> _Raw records_:
————
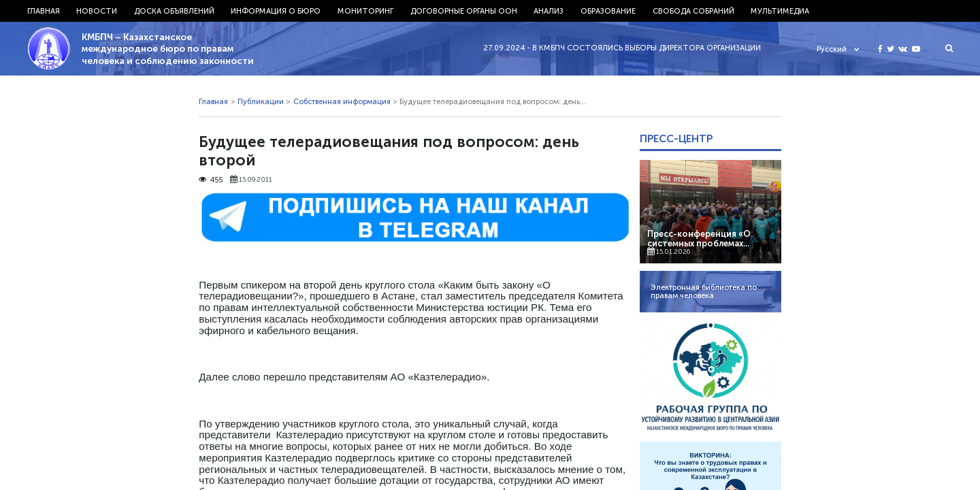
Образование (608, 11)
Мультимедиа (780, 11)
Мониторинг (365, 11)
————
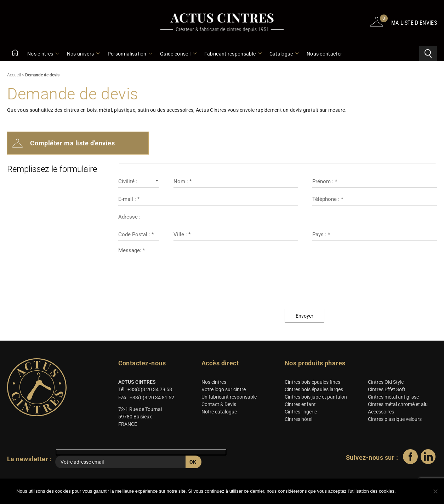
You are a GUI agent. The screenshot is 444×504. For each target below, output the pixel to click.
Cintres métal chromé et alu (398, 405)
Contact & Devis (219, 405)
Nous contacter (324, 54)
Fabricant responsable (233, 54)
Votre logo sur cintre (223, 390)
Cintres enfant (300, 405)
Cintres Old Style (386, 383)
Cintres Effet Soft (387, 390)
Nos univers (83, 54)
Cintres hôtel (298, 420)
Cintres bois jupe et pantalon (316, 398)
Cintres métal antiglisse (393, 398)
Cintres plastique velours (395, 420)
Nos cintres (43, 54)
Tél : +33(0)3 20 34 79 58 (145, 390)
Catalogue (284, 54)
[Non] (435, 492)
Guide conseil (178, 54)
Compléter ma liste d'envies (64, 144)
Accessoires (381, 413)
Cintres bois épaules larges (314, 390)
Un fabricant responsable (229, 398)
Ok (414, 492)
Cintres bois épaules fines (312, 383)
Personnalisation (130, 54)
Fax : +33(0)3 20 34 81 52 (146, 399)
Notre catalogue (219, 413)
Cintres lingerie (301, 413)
————
> _Problem requirements_: Rescale the items from the line with "Cintres hôtel (298, 420)" through the line with "Cintres lingerie (301, 413)", both included, by reproducing each line with its item text unchanged and every answer coordinate multiplied by 2.1 and rounded to a whole number, halves up. Give only these lines.

> _Response to the exercise_:
Cintres hôtel (626, 882)
Cintres bois jupe et pantalon (664, 836)
Cintres métal antiglisse (825, 836)
Cintres plastique velours (830, 882)
Nos cintres (90, 113)
Tél : +33(0)3 20 34 79 58 (305, 819)
Catalogue (596, 113)
[Non] (914, 1033)
Guide conseil (374, 113)
Compléter ma liste d'envies (134, 302)
Accessoires (800, 867)
Cintres bois épaules larges (659, 819)
Un fabricant responsable (481, 836)
Ok (869, 1033)
Cintres bois épaules fines (655, 804)
Personnalisation (273, 113)
Fax : +33(0)3 20 34 81 52 (307, 838)
Notre catalogue (460, 867)
Cintres lingerie (632, 867)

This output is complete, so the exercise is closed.